------ Extracted entries

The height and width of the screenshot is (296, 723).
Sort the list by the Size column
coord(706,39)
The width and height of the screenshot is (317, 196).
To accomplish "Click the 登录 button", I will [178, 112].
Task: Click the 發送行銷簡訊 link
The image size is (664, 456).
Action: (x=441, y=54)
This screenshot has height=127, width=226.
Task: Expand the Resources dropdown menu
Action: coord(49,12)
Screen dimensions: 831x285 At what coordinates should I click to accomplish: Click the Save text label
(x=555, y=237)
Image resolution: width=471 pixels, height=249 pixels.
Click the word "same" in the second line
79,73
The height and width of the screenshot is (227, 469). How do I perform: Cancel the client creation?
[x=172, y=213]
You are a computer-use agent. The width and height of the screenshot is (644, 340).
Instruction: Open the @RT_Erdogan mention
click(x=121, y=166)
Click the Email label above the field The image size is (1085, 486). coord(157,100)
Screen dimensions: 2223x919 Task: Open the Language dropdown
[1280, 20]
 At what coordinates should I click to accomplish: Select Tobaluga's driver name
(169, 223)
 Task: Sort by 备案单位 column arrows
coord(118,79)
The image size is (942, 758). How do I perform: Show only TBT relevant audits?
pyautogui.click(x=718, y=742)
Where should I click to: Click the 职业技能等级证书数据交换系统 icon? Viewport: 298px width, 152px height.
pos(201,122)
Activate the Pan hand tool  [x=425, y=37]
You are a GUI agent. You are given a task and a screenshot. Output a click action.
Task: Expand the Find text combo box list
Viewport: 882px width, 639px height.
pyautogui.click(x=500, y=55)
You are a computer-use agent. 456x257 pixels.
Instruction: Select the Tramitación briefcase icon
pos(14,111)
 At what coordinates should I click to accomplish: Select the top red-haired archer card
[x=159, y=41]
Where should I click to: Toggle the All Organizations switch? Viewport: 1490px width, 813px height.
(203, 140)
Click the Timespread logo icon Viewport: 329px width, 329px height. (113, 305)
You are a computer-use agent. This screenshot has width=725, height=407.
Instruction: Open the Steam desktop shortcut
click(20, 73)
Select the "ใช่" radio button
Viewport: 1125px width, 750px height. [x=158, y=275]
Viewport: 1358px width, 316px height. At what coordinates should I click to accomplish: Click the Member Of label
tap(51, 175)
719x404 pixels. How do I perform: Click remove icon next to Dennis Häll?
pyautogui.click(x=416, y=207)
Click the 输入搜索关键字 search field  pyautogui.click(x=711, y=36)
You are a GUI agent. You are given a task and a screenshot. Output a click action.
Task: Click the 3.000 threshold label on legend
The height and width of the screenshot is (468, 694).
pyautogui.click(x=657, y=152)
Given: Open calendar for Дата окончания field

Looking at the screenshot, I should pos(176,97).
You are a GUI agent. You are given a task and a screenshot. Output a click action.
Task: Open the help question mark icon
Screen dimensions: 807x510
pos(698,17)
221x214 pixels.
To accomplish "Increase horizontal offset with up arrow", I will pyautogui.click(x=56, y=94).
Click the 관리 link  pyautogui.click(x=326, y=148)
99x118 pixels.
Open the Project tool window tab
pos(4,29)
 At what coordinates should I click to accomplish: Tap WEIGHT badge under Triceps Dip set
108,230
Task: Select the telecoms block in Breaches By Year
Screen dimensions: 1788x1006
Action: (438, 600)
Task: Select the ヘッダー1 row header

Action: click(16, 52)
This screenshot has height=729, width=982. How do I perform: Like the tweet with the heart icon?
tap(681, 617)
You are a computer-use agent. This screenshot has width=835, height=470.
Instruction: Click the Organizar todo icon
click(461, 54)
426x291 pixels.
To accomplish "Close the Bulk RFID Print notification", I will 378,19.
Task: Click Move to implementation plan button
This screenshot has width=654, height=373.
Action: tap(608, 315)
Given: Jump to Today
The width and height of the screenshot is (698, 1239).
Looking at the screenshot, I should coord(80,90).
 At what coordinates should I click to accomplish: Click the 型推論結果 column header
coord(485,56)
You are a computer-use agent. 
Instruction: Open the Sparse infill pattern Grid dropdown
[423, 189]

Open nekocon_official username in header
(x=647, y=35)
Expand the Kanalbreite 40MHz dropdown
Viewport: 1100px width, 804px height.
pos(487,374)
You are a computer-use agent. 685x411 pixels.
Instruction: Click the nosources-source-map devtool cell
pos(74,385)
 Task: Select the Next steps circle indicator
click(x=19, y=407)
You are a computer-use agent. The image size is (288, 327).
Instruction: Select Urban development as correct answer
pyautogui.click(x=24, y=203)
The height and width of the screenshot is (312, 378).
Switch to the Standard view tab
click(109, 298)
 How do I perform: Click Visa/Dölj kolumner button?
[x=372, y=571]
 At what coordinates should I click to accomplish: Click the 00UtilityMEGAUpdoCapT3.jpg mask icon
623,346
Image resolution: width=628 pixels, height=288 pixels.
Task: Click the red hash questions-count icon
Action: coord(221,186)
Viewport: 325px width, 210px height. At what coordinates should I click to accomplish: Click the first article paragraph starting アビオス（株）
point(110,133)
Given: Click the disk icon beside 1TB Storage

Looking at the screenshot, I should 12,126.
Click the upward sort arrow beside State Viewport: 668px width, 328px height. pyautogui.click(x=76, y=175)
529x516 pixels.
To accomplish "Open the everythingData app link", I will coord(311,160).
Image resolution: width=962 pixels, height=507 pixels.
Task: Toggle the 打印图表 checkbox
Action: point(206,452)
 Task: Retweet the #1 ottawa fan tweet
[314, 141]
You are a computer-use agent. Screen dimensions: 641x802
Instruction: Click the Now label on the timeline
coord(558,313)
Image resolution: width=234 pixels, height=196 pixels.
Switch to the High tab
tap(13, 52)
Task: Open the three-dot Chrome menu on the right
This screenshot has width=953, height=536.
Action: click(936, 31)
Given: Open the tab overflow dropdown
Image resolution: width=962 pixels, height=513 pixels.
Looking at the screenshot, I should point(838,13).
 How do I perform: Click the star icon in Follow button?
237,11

------------

== Required action ==
In which lines of the material above does the string "computer" occur? Copy them all.

== Written answer ==
You are a computer-use agent. The width and height of the screenshot is (644, 340).
You are a computer-use agent. 456x257 pixels.
You are a computer-use agent. This screenshot has width=725, height=407.
You are a computer-use agent. This screenshot has width=835, height=470.
You are a computer-use agent. 
You are a computer-use agent. 685x411 pixels.
You are a computer-use agent. The image size is (288, 327).
You are a computer-use agent. Screen dimensions: 641x802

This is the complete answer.